The four-hour outage at Amazon Web Services’ S3 system, a giant provider of backend services for close to 150,000 websites, caused disruptions, slowdowns and failure-to-load errors across the U.S.
Amazon’s Simple Storage Service (S3) lets companies use the cloud to store files, photos, video and other information they serve up on their website. When the system was down, websites could not access those photos, logos or data. While most of the sites didn’t go down, many had broken links and were only partly functional.
Thursday, Amazon published a public letter outlining what happened. Here’s the rundown:
Tuesday morning, an Amazon team was investigating a problem that was slowing down the S3 billing system. At 9:37 a.m. Pacific time, one of the team members executed a command that was meant to take a few of the S3 servers offline.

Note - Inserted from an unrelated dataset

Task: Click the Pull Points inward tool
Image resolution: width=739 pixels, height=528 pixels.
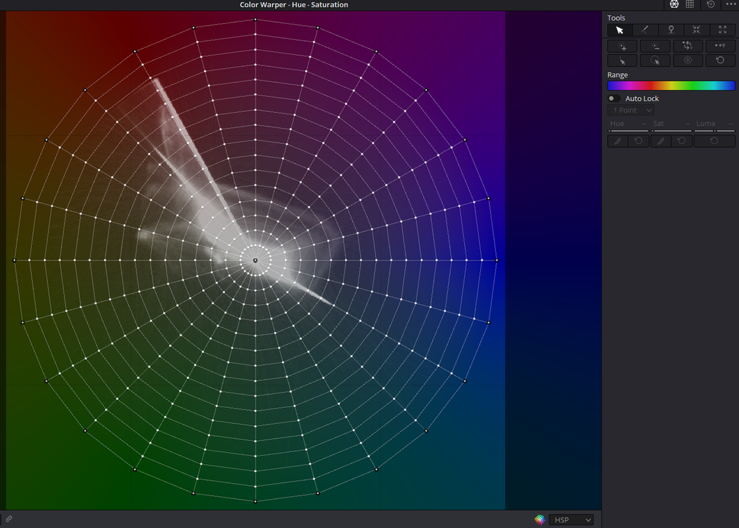Action: click(697, 30)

“Unfortunately,” Amazon said in its posting, one part of that command was entered incorrectly — it had a typo.
That mistake caused a larger number of servers to be taken offline than they’d wanted.
Two of those servers ran some important systems for the whole East Coast region, such as the ones that let all those trillions of files be placed into customers’ websites. To get it back, both systems required a full restart.
Amazon acknowledged that it hadn’t actually done a full restart on the main subsystems that went offline “for many years.”